Saturday, April 16, 2011

The thoroughly Modern Theatre makes its debut

The renovated Modern Theatre at Suffolk University.
I caught a fun reading of Thomas Middleton's Women Beware Women last weekend, by the Actors' Shakespeare Project, but I left singing the praises of its setting, the Modern Theatre, more than the play or production itself.

Just btw, I'm not one of those critics who like to pretend the other Elizabethans and Jacobeans are nearly in Shakespeare's league - even though Marlowe, Jonson and Webster are always of some interest, and have their respective brilliances, I've never seen a production of any of them that really worked. (And Middleton is probably in the tier below them.)  To be fair, a lot of Shakespeare productions don't work, either! But it always seems what's of most interest about Shakespeare's peers is their shared sense of decay and despair, even disgust; they all revel in humiliation and cruelty; the Bard seems to float above them like some kind of civilizing, timeless dream. (This sense of cynical darkness may be why the Jacobean genre was the only one the A.R.T. ever seemed really suited to, and why theatres like New York's Red Bull have made successes of these period pieces by tricking them up with downtown-dungeon paraphernalia that would have thrilled SNL's Stefon.)

__________________________________________________

**PROBLEMS AND TASKS**:
1. Translate this sentence from the theater post above into Spanish: "To be fair, a lot of Shakespeare productions don't work, either!"
2. Reproduce the part of the theater post above starting with "The thoroughly Modern" and going on through "or production itself.".

**DATA EXTRACT**:
__________________________________________________

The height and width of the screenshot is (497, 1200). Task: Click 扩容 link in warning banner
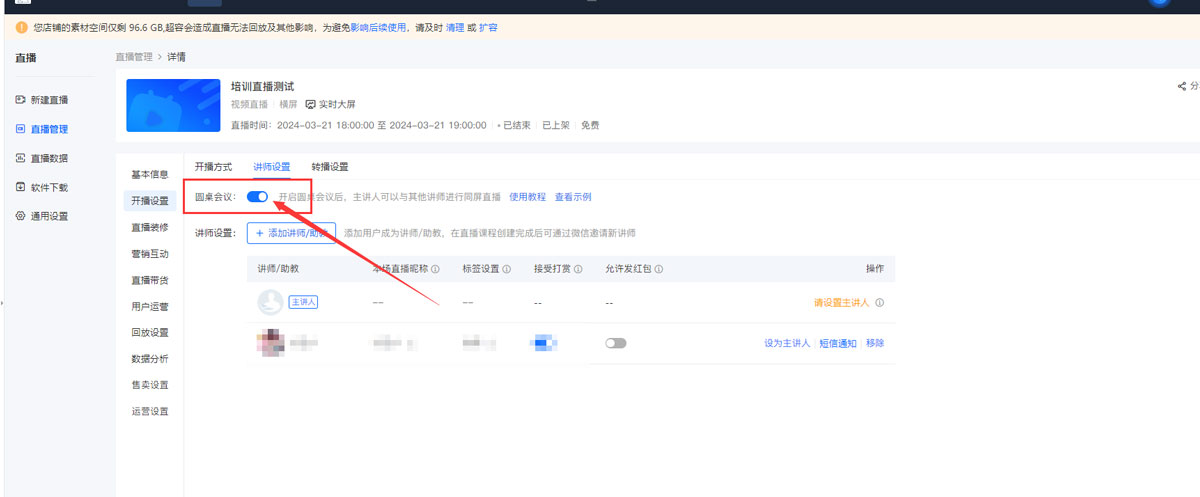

__________________________________________________

**ANSWERS TO THE PROBLEMS**:
1. Para ser justos, muchas producciones de Shakespeare tampoco funcionan.

2.
The thoroughly Modern Theatre makes its debut

The renovated Modern Theatre at Suffolk University.
I caught a fun reading of Thomas Middleton's Women Beware Women last weekend, by the Actors' Shakespeare Project, but I left singing the praises of its setting, the Modern Theatre, more than the play or production itself.